By Robin Gordon Taft

Robin’s chickens at Pine Hollow Farm in North Clarendon/ Pine Hollow Farm Photo

Robin’s chickens at Pine Hollow Farm in North Clarendon/ Pine Hollow Farm Photo

Each Saturday I am asked the same questions. Folks who are considering buying some of our chicken or pork at the farmer’s market want to know: “What are they fed? Are they able to go outside? How are they butchered?”

The way we raise our animals is important to our customers and we always encourage folks to visit our farm. We are confident that they will like what they see and we like showing off all that we are doing. But often I meet someone whose questioning goes a bit deeper.

“How can you kill and eat the animals you have raised?”

I could dodge that one by telling them that my husband does most of the actual butchering. I have never wielded the knife. Neither have I eviscerated the killed birds I have raised since they were less than 48 hours old.
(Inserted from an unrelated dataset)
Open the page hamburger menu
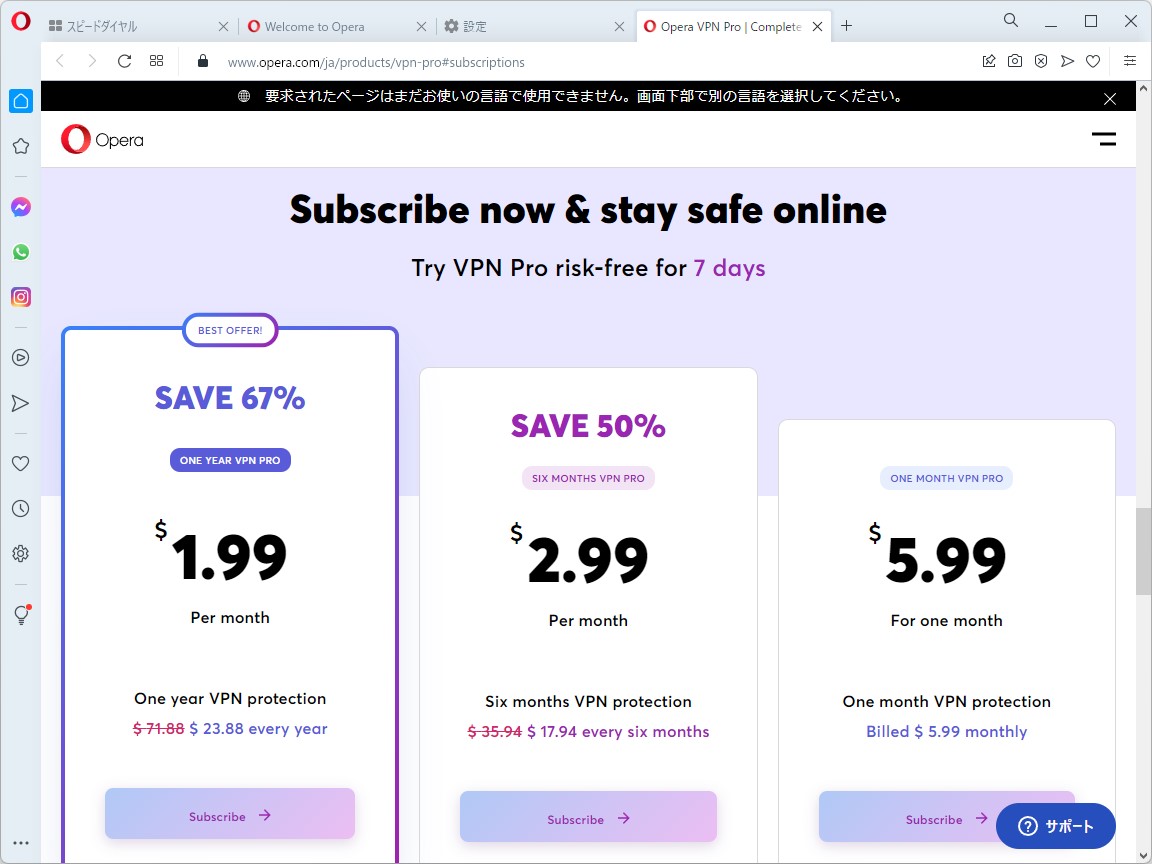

But I have caught them and delivered them to the butchering area. Turns out, I am kind of good at that. As to the actual killing, I am an observer who has become accustomed to the rituals of ending the life of a living thing in order to feed myself and others. And I feel okay about that. As a matter of fact, I feel very good about all we do to bring our birds to market.

I’m sure my customers have learned something about heritage breeds, Vermont Department of Agriculture regulations, brining poultry, and more than they ever wanted to know about bird and pig rearing through our conversations. But I’ve learned something too. I’ve learned that, whether they know it or not, the folks who want to know about the treatment of the animals they might eat are conscious carnivores.

Who is a conscious carnivore? The group is a varied one with differences in degree and intention. Let’s just say, you know you’re a conscious carnivore if you are beginning to realize that most of the animals that become the meat we eat, come from animals that never see the light of day…and you don’t like it.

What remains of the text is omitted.